In the case of Berserker, a Viking descendant, in an era of widespread Catholic meddling, plays a game of chess with the local bacon enforcement in order to keep his skillet greaser ass occupied while the animalistic, were-bear spirit of heathenism roams free to bear claw teenie noggins (thereby exacting sweet, furry revenge). The central theme is laid abundantly clear; one culture’s holy counter- attack is another’s terrorist intervention. This dynamic has continued back and forth throughout human history, sort of a socially destructive see-saw for masses of religious nutballs.


The nitty gritty of this tale involves various characters wandering around in the woods, partaking in energizing walks and/or refreshing nookie, and periodically getting paw slashed by the “monster”. This builds to a “holy shit” twist ending crescendo, where it ‘tis revealed that the bear is really a real ass bear (and therefore a red herring that conveniently sauntered near every murder scene to mislead the public) and the real killer is a dude merely dressed in Viking bear paraphernalia (like assless chaps constructed from grizzled fur, sort of like the stuff Manowar likes to wear on their album covers). Of course, the killer may in fact be the real bear, but I don’t think so considering the evidence…wait a second, they could have been in cahoots. Fuck. The next morning, one of the survivors finally tracks down the chess playing cop, and bacon boy lays a shotgun blast into the Viking without so much as a feigned attempt at due process. As it turns out, the were-bear-Viking-ghost-guy-whatever-in-a-suit-killer was indeed Pappy under a rather heavy Nordic-curse-bear-ghost-conversion influence.
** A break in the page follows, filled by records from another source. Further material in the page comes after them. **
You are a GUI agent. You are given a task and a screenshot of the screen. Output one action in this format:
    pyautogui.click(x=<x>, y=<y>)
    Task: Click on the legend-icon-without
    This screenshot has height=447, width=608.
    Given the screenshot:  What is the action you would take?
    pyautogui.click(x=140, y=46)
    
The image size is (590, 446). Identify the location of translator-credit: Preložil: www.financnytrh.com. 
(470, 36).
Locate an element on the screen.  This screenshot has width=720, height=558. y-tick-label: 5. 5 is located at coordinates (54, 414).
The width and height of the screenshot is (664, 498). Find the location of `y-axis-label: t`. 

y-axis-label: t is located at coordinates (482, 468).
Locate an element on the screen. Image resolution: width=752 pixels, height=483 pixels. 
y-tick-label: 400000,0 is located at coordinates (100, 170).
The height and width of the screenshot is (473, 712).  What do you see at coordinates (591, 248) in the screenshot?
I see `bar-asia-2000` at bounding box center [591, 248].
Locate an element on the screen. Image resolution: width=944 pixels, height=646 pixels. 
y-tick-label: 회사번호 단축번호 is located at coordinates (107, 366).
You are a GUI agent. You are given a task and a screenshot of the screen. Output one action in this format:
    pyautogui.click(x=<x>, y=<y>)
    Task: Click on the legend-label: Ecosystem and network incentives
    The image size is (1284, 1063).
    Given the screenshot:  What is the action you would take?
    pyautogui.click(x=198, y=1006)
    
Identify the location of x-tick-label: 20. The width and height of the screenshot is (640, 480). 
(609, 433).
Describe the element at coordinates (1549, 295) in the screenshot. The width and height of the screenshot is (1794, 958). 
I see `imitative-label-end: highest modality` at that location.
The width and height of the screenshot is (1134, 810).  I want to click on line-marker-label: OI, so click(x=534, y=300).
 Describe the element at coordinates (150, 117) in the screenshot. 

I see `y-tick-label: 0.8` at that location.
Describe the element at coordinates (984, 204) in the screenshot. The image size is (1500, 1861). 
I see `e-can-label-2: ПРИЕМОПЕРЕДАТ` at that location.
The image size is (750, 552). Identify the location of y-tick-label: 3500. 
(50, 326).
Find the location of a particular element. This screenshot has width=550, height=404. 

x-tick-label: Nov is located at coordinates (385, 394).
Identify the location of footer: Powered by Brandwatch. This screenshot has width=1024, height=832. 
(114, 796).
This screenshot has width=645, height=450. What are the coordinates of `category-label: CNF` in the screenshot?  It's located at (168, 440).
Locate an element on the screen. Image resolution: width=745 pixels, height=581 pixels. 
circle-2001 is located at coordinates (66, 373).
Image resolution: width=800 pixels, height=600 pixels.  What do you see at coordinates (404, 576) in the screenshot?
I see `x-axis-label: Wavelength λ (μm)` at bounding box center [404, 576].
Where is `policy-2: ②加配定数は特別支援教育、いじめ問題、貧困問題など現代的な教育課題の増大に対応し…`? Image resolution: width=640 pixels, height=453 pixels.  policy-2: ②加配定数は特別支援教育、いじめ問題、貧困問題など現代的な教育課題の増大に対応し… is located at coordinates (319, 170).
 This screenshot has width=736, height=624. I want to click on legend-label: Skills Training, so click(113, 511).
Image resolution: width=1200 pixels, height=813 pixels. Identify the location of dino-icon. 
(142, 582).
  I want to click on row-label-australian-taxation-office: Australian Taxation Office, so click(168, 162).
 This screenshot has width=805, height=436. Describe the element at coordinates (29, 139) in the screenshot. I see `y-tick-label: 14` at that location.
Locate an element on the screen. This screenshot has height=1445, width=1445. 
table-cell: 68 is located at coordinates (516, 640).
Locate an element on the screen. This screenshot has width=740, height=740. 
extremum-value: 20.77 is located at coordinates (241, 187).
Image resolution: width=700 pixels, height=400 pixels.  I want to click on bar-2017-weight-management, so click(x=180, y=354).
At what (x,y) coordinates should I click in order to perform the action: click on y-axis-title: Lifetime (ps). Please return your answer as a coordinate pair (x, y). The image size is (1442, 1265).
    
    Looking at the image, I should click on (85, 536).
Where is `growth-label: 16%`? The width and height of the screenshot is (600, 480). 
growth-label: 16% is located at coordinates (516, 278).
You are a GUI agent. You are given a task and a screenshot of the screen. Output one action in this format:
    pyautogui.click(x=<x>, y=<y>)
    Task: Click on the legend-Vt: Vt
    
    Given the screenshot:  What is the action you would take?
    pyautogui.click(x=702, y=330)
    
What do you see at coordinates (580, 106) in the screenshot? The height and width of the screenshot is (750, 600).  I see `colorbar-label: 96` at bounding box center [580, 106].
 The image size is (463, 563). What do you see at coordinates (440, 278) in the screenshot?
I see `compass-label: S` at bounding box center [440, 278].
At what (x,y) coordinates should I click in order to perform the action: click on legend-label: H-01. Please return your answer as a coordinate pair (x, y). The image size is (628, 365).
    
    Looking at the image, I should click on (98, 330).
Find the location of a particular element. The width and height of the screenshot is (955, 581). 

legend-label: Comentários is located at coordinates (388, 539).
I guess that makes sense.

video courtesy of Judavo

During the end credits, the audience is finally treated to a decent attempt at rock music, the thankfully non-Hagar and damn near metal-esque “Prisoner of Rock n’ Roll”, sending the audience away on a thematic high note filled with hope. Let us finally break this vicious cycle of religion and construct a new way of life built on Marshall stacks, drum solos from hell, the headbutting of strangers, and, most importantly, the ribald destruction of all things sanctimonious. Vikings are invited of course (they're pretty damn metal after all), as long as they promise to not let Yngwie Malmsteen play classical scales at 400 beats-per-minute. Also, no horned helmets in the mosh pit. There have been complaints. Thanks.

P.S. I think this is post#7 in my Halloween countdown, which would mean there are 4 more to go...possibly.

1 comment:

  1. Even after reading your review, I feel like I could watch this and still be shocked and surprised and confused by the ending.

    Hollywood is so busy remaking old successful horror films... they really should focus on gems like this.